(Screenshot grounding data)
· · · ·

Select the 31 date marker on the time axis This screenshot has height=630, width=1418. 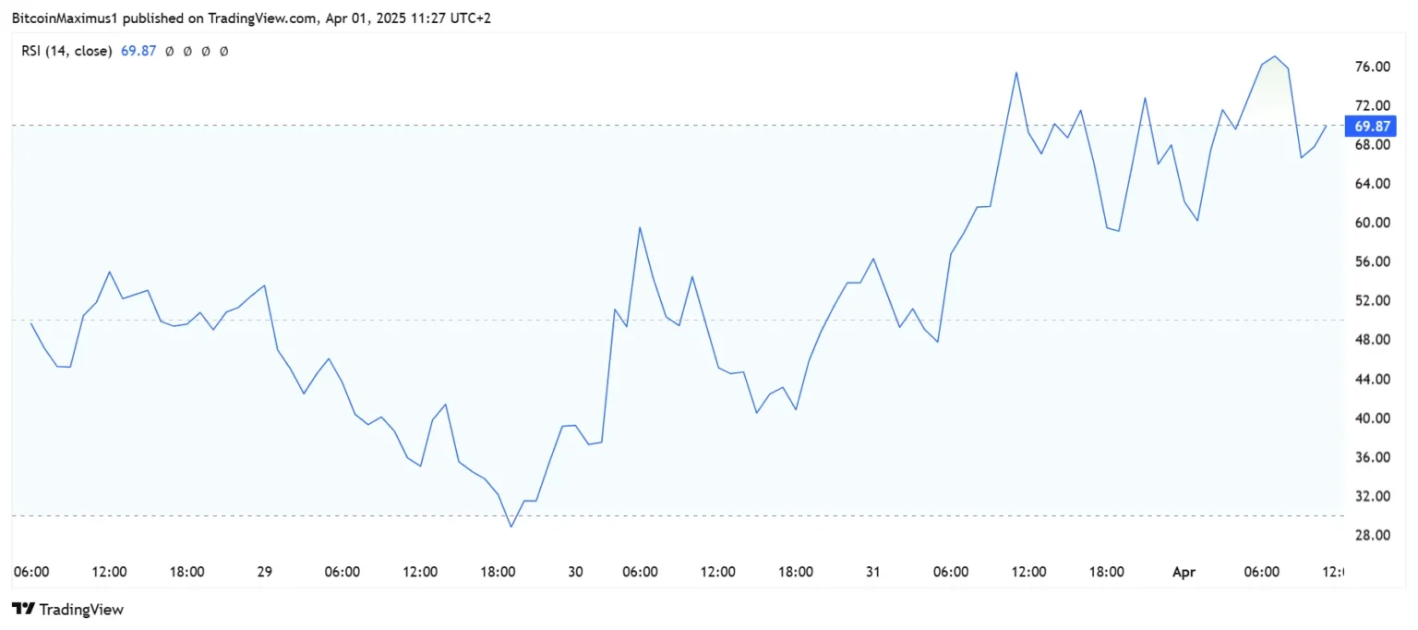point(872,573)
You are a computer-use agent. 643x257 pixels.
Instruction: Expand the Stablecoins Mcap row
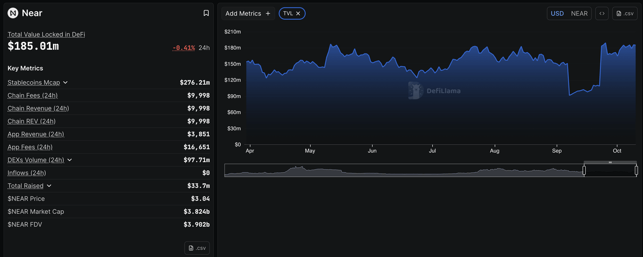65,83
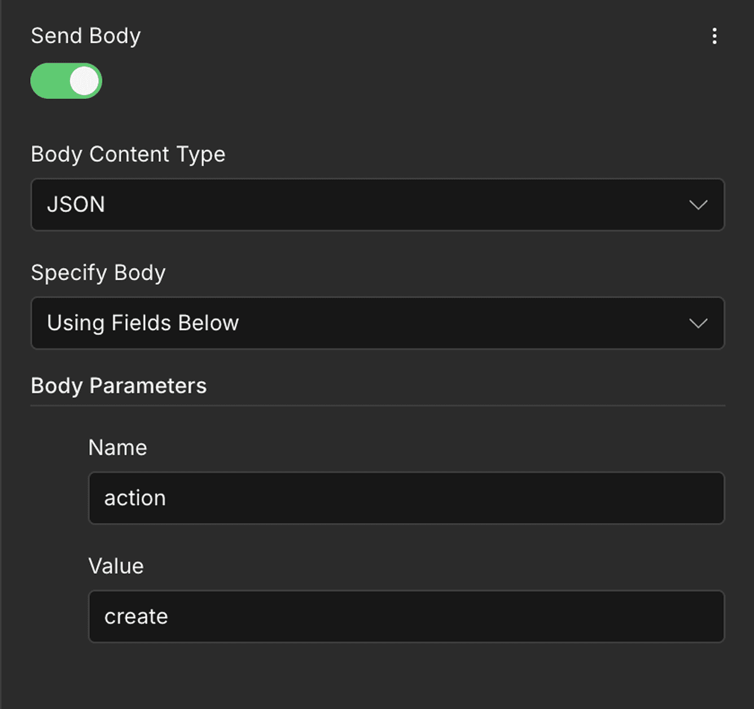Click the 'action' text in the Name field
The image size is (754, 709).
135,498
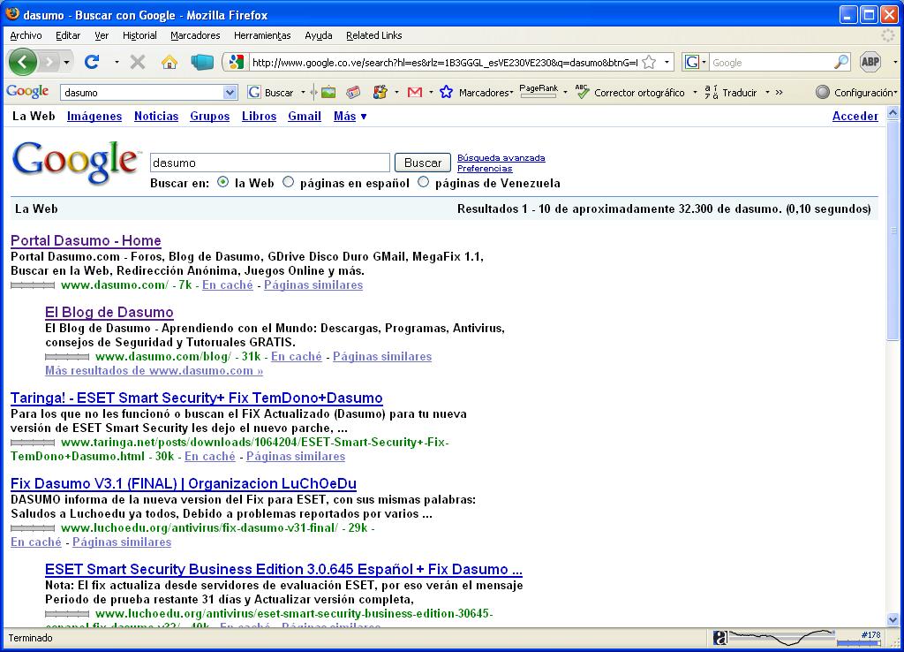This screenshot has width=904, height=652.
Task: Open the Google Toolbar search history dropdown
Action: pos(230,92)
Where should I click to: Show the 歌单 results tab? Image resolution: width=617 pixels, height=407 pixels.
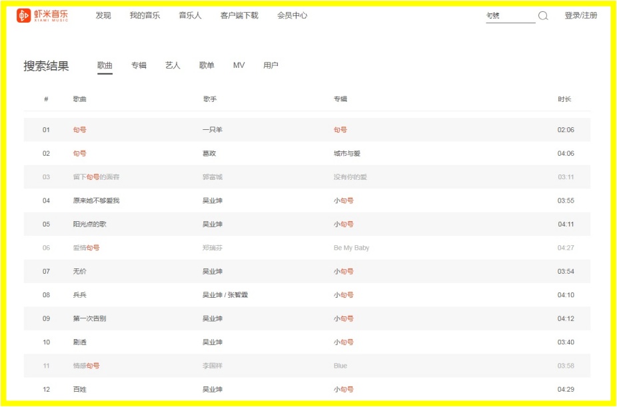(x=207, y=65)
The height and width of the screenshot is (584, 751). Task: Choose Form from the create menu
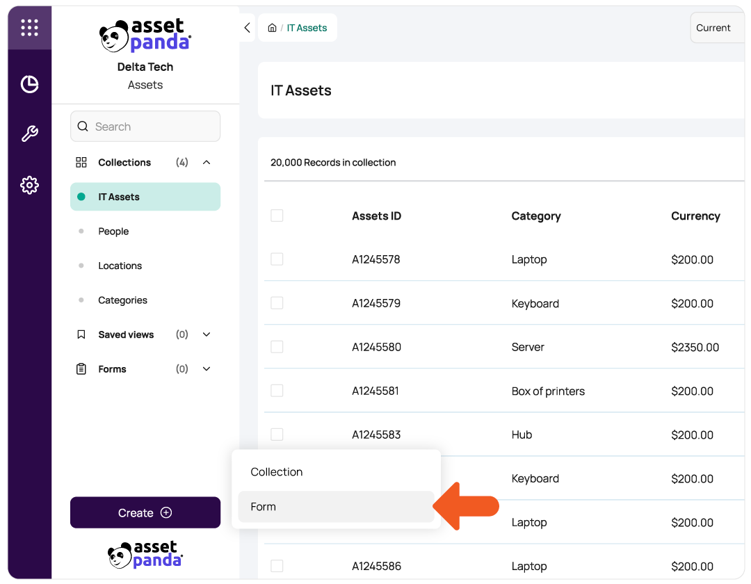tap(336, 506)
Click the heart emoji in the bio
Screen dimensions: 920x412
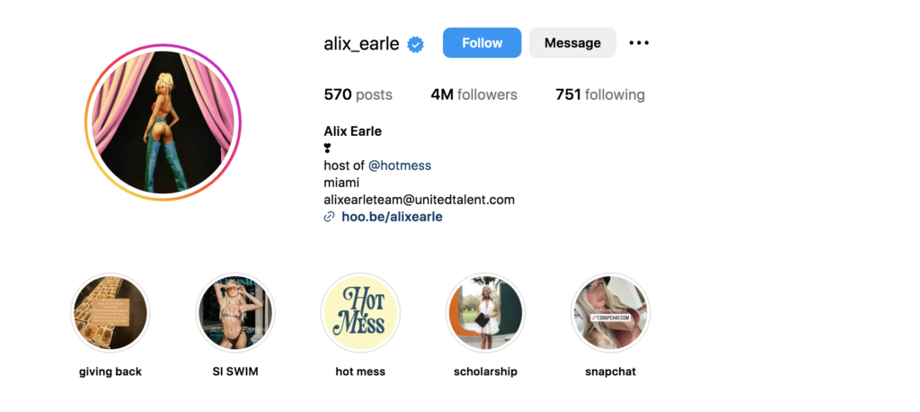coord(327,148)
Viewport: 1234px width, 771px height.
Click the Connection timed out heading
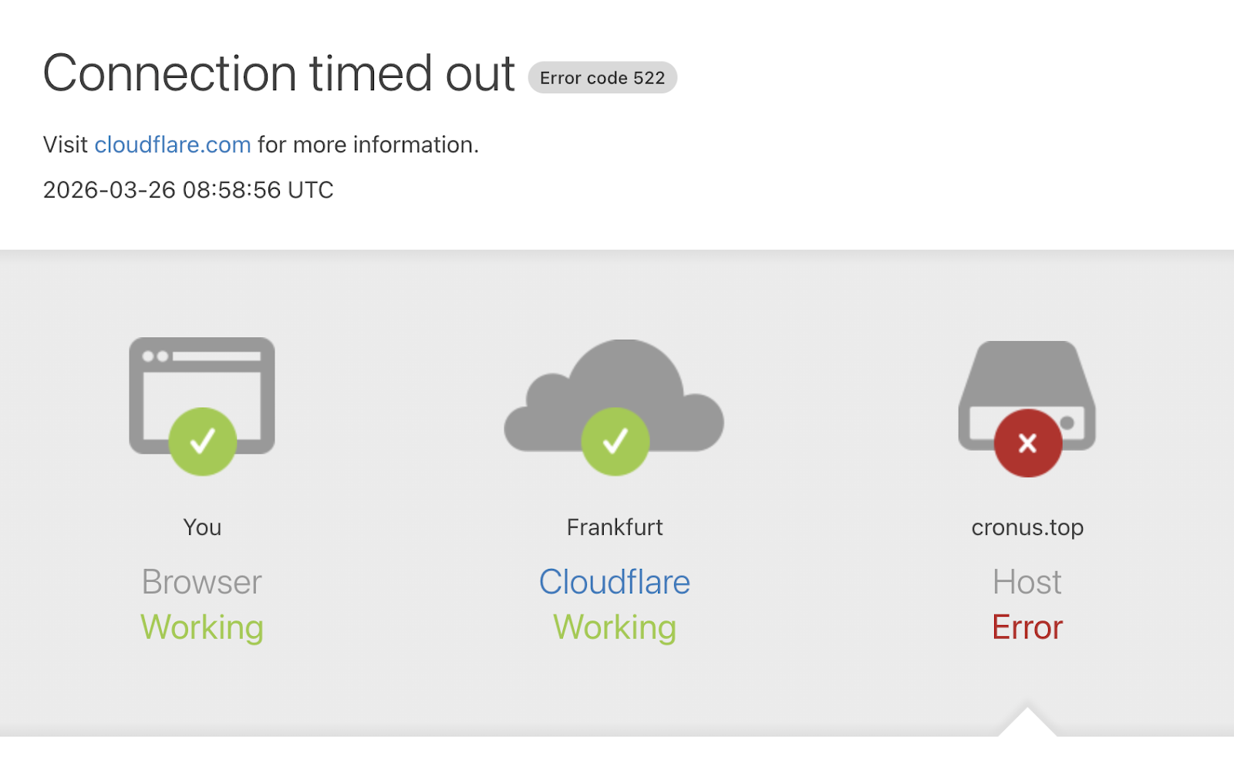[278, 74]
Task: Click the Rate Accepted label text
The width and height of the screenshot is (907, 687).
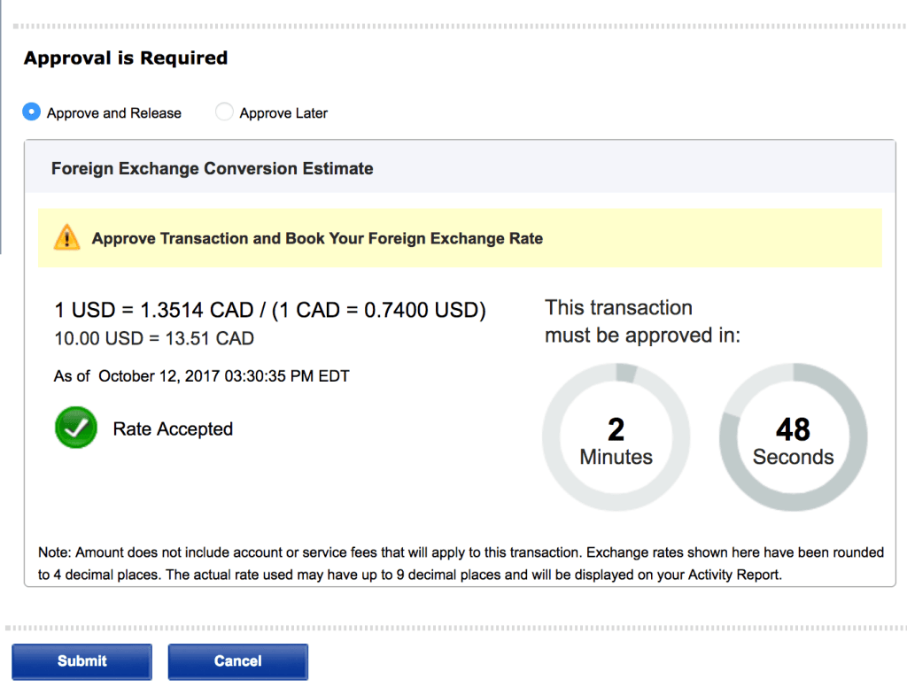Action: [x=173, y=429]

· · · ·

Every line from the one holding "Click the Connection timed out heading" through the last line of the entries above, and nothing else, is to be restated word for word. Pictures stay out.

Click the Connection timed out heading
[278, 74]
Task: Click the Rate Accepted label text
The width and height of the screenshot is (907, 687).
Action: [x=173, y=429]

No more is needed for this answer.